Here is a track-by-track review:
You’re Not Alone: This driving song, featuring some excellent guitar and drum work and some singing that soars into falsetto from Wilson, provides a worldly wise but realistically optimistic approach to dark times. Although the group and I have quite different political worldviews, the song’s recognition that the world is wrong and there isn’t much that individual people can do about it can apply regardless of where you stand on particular political matters, as everyone can agree that the world is screwed up right now.
All It Would Take: This driving, anthemic song is one of the standouts on this EP, as Wilson ponders about his optimism and his belief that the world inside and around him could change with very modest aims. This is the sort of empowerment anthem of optimism and hope that 2020 was looking for and needs.

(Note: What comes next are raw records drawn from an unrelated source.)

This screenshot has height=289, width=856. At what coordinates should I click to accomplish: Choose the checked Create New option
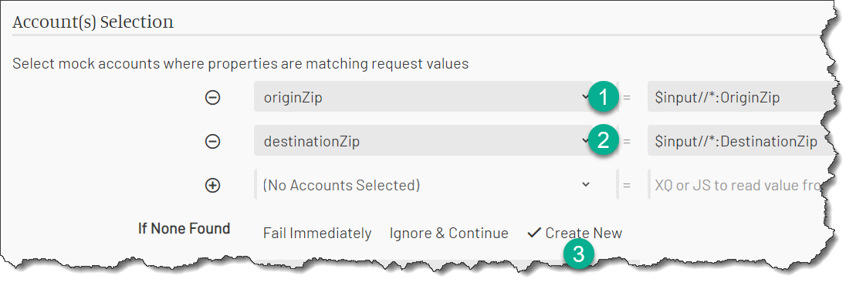click(575, 234)
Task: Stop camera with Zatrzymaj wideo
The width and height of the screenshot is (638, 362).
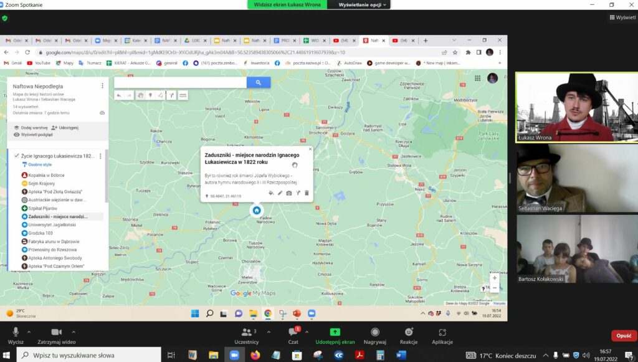Action: pos(56,335)

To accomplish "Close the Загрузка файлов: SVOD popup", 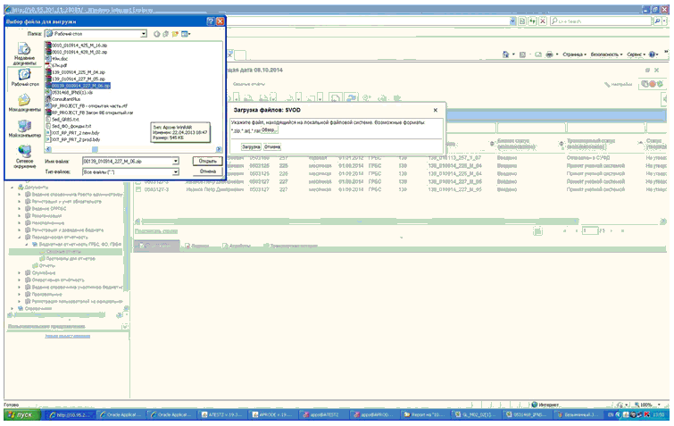I will tap(435, 108).
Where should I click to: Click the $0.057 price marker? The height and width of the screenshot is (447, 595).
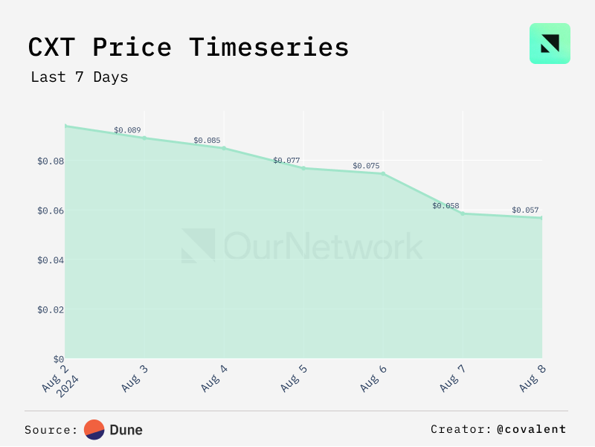[541, 217]
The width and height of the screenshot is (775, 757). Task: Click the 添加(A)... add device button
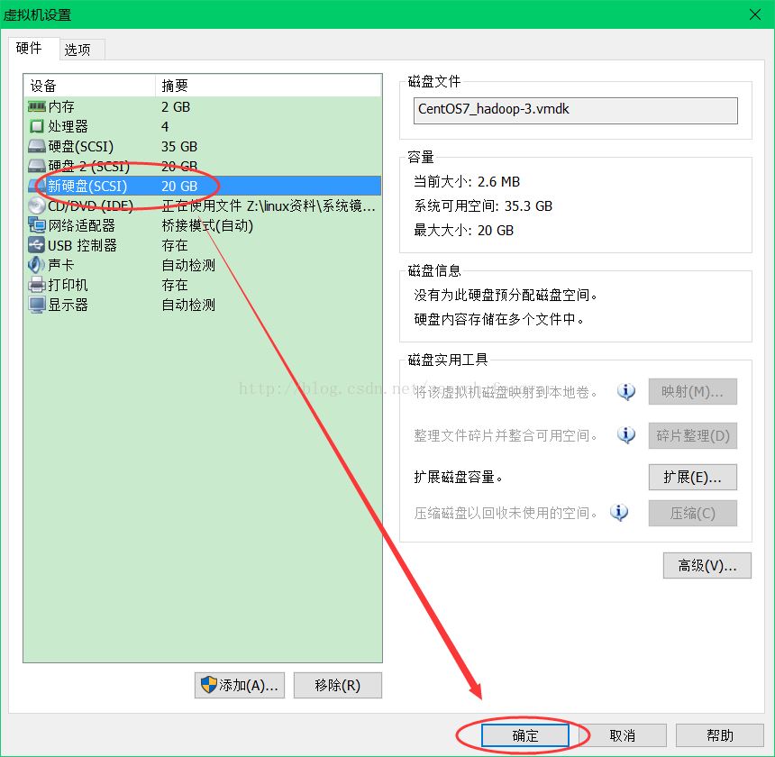(x=240, y=685)
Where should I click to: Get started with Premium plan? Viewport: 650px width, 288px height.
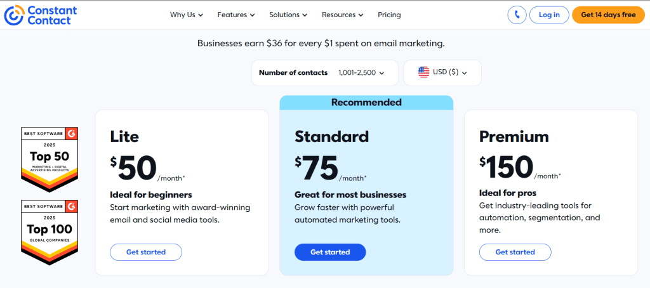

Basement Tapes: The most obvious nostalgic song here, this particular number finds Wilson musing upon his youth and the fact that he hasn’t entirely moved on from the past, reflecting on his Minnesota roots and the sort of mixtapes that fascinated him from the days of “Singing In My Sleep,” if not before. Moving on is overrated anyway.
Don’t Make Up Your Mind: Another standout track from this EP, this song could also very easily be a hit single with its telling discussion of a relationship going wrong where the author yearns for a face-to-face discussion that might prevent things from going awry in the ambiguity of e-mails and other remote conversations. This is a song that is surprisingly timely in light of communication struggles and the social isolation most of us are experiencing right now.
Lightning: This is a somewhat nostalgic track that reflects the romantic yearning with a good degree of humor that we have come to expect in Semisonic releases, and it is something that would have worked very well in All About Chemistry or a soundtrack at about that time. It’s an enjoyable track nowadays too, of course.
Overall this is a solid EP. It’s a shame we didn’t get enough songs for a full album but this definitely whets the appetite for more Semisonic material, and let’s hope that Dan Wilson doesn’t have more writer’s block about songs that would fit for the group. It’s a pity that this wasn’t released on a major label and that there won’t be a push for any of these songs to chart or get played on the radio, but if you are a fan of Semisonic’s material and want to hear a natural progression of their sound to the present day, this is well worth the wait.